• 演習 1: 本文抜粋に出てくるステップ番号を、重複を除いて登場順にすべて列挙せよ。
• 演習 2: 本文抜粋のうち、「ステップS010において往き」から「数4のε2は戻り温度誤差許容範囲であり、この値は、たとえば、0.3Kとする。」までを、両端の語句も含めて原文どおりに出力せよ。

• 本文抜粋:
————————

ステップS010において往き温度Twoの監視を行うのは、水熱媒を供給している室内放熱器125が設置された部屋が十分暖まっているかどうかを判断するためである。
【0107】
もし、ステップS010の判断をしないとすると、水熱媒の供給を停止する室内放熱器125a〜125cは十分に暖まっているが、室内放熱器125dのみが暖まっていない場合でも、水熱媒を供給する室内放熱器の数が減少するため、ステップS012において、水熱媒の流量を低下させることになる。
【0108】
水熱媒の流量が低下すると、往き温度が一時的に上昇して圧縮機の周波数が低下する、あるいは、周波数の上昇が遅れるので、暖まっていない室内放熱器125dに十分な熱量が供給できない恐れがある。
【0109】
ステップS010において数3を満たさない場合は、室内放熱器125a〜125dが放熱している部屋が、十分に暖まっていない可能性があるため、ステップS007とステップS008の処理、すなわち、圧縮機111の周波数Fcの制御を継続する。
【0110】
なお、ステップS010の判断は、戻り温度Twiと目標戻り温度Twitとの差が数4を満たしているかどうかで行ってもよい。
【0111】
(数4) |Twi−Twit|<ε2
数4のε2は戻り温度誤差許容範囲であり、この値は、たとえば、0.3Kとする。
戻り温度Twiが、人体の皮膚の温受容器が感受する温覚刺激が優位となる目標戻り温度Twit(34〜45℃)以上に達していると、水熱媒を供給している室内放熱器125が設置された部屋は十分暖まっていると判断できる。
【0112】
上記例では、時刻T1において、数3を満たした状態であるから、ステップS011に移って、循環ポンプ121が送出する水熱媒の流量を1/4の毎分1.5L/分になるよう、回転数Fsを制御する。
【0113】
さて、実際に循環ポンプ121が送出する水熱媒の流量は、流量センサを水熱媒サイクル120に設置して計測する必要がある。しかし、循環ポンプ121が送出する水熱媒の流量と揚程との関係と、室内放熱器125a〜125dを流れる水熱媒の流量と圧力損失との関係が明確であれば、推定することも可能である。
【0114】
図3は、横軸に循環ポンプ121が送出する水熱媒の流量、縦軸には圧力損失を取り、4台の室内放熱器125a〜125dに水熱媒を供給する場合の、水熱媒の流量と圧力損失との関係を線P4、室内放熱器125dのみに水熱媒を供給する場合の、水熱媒の流量と圧力損失との関係を線P1で示している。
【0115】
また、図3には、循環ポンプ121の回転数Fsを変えた場合の、循環ポンプ121が送出する水熱媒の流量と圧力(揚程)との関係を線Nで示している。この関係は、上に凸の曲線となり、回転数Fsが大きいほど、線Nは、図3中で上方に移動する。
【0116】
4台の室内放熱器125a〜125dに、6L/分の水熱媒を供給する場合、点Aを通る線N1の回転数Fsとする必要がある。時刻T1において、3台の室内放熱器125a〜125cへの水熱媒の供給を停止し、図1のステップS011で、循環ポンプ121が送出する水熱媒の流量を1/4の毎分1.5L/分にするためには、点Cを通る線N2の回転数Fsまで落とすことになる。

————————

• 抽出データ:

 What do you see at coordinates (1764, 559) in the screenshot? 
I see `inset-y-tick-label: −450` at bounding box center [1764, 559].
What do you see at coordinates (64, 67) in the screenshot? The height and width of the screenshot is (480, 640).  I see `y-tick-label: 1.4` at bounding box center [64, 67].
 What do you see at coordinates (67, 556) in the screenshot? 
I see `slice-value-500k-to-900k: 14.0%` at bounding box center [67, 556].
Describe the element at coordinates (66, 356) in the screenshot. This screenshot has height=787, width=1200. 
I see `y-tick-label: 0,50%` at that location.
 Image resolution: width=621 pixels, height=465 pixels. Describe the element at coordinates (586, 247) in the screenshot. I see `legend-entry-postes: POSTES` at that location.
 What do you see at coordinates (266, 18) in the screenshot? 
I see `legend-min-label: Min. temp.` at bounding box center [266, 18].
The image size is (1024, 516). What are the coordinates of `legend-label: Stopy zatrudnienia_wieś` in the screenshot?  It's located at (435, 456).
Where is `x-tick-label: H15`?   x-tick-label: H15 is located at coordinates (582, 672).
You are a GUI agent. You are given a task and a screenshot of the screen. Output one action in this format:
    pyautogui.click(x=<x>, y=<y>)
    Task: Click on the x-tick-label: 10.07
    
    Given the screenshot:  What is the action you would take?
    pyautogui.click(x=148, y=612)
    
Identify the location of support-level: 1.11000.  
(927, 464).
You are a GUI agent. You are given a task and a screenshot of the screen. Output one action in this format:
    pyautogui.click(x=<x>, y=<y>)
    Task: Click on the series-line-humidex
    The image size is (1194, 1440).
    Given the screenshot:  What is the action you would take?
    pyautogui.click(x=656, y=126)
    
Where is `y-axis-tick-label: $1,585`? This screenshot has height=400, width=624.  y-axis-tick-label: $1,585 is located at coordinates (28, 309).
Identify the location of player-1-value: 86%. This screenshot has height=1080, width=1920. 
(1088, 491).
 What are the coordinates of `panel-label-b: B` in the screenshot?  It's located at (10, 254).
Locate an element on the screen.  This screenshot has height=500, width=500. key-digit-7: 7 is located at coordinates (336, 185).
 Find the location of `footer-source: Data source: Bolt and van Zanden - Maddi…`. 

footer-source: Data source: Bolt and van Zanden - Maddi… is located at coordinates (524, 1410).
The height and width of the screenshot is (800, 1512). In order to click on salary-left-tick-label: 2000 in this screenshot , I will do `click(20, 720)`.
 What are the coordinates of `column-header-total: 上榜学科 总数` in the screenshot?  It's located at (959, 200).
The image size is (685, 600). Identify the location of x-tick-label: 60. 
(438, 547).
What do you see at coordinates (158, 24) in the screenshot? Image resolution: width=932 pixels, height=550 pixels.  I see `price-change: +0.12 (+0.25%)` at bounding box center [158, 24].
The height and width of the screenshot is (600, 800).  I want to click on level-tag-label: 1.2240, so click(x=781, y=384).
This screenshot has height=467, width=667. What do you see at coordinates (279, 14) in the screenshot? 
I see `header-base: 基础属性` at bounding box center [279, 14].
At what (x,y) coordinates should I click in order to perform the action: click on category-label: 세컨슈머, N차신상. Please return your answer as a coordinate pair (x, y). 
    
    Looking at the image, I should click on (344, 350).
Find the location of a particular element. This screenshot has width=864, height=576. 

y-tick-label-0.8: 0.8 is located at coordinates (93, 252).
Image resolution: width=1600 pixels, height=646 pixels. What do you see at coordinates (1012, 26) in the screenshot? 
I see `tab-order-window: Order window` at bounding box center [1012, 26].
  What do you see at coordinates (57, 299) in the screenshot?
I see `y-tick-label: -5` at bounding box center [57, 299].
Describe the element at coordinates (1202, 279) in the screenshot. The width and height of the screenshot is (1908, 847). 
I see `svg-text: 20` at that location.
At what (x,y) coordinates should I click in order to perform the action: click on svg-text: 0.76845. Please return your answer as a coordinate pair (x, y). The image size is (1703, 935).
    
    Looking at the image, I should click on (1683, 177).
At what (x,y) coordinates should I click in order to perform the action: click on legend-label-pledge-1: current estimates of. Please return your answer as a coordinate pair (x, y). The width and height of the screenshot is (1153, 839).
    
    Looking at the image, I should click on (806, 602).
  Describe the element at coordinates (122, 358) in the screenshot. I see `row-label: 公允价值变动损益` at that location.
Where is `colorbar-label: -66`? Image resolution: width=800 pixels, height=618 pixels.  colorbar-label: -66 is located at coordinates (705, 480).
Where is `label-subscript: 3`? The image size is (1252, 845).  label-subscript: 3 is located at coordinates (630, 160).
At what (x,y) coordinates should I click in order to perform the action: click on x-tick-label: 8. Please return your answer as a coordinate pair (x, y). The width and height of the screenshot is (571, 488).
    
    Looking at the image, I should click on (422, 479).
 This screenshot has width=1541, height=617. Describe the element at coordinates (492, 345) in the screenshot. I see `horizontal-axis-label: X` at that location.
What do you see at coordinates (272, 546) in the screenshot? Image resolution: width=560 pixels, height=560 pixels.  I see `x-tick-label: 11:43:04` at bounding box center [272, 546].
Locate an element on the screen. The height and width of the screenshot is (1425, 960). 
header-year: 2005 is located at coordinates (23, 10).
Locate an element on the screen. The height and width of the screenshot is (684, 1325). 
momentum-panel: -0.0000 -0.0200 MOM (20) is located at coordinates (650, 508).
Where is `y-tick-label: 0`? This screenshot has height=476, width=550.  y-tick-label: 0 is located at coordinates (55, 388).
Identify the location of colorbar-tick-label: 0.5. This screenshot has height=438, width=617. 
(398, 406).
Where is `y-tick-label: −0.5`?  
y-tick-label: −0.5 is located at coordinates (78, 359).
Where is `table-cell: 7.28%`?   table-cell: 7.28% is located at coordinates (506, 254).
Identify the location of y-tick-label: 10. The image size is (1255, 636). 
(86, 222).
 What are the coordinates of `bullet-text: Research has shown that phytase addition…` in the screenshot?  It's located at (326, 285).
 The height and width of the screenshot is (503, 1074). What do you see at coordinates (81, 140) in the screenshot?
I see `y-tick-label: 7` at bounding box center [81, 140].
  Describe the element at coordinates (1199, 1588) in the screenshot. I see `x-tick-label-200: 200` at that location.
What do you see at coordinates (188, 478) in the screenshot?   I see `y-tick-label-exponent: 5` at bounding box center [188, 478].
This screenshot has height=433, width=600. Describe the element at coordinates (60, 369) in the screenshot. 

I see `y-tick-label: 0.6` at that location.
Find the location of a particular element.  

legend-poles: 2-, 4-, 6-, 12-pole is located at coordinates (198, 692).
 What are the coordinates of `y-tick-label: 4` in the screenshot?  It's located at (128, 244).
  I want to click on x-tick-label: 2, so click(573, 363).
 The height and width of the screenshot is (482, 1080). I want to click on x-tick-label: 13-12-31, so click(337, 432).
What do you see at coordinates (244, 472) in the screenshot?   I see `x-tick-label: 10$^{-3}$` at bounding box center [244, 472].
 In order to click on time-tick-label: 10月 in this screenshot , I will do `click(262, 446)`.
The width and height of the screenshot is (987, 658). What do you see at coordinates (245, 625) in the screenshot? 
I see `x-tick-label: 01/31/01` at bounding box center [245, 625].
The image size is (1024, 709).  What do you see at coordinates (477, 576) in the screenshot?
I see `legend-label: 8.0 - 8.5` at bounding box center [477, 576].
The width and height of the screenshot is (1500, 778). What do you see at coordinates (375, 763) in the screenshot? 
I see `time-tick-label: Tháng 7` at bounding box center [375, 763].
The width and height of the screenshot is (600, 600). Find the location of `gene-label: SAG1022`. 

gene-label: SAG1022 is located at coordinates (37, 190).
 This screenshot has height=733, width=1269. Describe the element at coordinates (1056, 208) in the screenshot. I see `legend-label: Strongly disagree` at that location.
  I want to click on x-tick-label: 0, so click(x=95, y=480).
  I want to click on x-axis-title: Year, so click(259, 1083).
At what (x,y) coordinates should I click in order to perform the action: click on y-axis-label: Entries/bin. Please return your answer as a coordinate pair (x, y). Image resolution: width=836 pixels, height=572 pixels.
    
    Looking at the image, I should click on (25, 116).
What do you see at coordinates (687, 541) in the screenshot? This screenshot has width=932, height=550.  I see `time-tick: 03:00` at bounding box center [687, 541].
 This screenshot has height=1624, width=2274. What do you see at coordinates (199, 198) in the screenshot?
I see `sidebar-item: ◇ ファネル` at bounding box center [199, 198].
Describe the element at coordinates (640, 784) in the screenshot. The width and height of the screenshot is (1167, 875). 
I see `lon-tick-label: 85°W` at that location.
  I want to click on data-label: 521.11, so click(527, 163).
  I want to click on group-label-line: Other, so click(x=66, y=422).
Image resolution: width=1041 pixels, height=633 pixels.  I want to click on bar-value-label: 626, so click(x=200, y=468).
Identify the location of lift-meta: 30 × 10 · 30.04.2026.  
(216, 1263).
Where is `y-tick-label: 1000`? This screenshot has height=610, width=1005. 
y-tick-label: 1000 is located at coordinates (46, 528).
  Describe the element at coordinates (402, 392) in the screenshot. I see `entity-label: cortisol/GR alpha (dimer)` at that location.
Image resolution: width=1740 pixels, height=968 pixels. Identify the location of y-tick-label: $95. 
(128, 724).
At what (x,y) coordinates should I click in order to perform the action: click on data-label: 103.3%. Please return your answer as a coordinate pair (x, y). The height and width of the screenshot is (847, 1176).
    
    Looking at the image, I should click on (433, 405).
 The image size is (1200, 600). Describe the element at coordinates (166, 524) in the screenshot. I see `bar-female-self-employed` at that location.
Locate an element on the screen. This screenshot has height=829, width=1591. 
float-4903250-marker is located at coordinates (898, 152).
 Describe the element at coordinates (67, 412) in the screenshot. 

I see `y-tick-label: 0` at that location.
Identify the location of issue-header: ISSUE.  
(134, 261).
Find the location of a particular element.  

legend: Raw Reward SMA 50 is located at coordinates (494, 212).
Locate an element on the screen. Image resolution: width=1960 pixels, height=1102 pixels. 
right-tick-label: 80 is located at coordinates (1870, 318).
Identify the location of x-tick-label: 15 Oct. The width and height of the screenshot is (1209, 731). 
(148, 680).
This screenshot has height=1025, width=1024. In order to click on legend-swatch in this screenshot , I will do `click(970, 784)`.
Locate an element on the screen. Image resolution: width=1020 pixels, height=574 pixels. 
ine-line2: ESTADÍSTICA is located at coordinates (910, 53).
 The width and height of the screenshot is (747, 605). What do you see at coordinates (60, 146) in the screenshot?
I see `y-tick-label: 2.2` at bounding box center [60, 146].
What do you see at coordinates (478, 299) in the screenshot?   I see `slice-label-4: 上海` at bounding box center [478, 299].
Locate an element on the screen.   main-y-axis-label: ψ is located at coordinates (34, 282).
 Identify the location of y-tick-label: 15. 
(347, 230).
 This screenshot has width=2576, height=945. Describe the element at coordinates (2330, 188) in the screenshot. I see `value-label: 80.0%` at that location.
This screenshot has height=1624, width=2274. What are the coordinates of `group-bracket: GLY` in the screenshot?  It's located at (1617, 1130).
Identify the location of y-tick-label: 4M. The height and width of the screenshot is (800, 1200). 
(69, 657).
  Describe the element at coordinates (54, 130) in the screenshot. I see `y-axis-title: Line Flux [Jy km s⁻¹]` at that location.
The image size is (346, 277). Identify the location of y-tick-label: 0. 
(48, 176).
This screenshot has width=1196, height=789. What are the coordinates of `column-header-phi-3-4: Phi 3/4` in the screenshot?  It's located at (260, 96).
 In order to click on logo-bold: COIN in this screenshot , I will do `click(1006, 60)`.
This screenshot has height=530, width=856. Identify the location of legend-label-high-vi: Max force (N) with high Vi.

————————

• 解答 1: S010、S012、S007、S008、S011

• 解答 2:
ステップS010において往き温度Twoの監視を行うのは、水熱媒を供給している室内放熱器125が設置された部屋が十分暖まっているかどうかを判断するためである。
【0107】
もし、ステップS010の判断をしないとすると、水熱媒の供給を停止する室内放熱器125a〜125cは十分に暖まっているが、室内放熱器125dのみが暖まっていない場合でも、水熱媒を供給する室内放熱器の数が減少するため、ステップS012において、水熱媒の流量を低下させることになる。
【0108】
水熱媒の流量が低下すると、往き温度が一時的に上昇して圧縮機の周波数が低下する、あるいは、周波数の上昇が遅れるので、暖まっていない室内放熱器125dに十分な熱量が供給できない恐れがある。
【0109】
ステップS010において数3を満たさない場合は、室内放熱器125a〜125dが放熱している部屋が、十分に暖まっていない可能性があるため、ステップS007とステップS008の処理、すなわち、圧縮機111の周波数Fcの制御を継続する。
【0110】
なお、ステップS010の判断は、戻り温度Twiと目標戻り温度Twitとの差が数4を満たしているかどうかで行ってもよい。
【0111】
(数4) |Twi−Twit|<ε2
数4のε2は戻り温度誤差許容範囲であり、この値は、たとえば、0.3Kとする。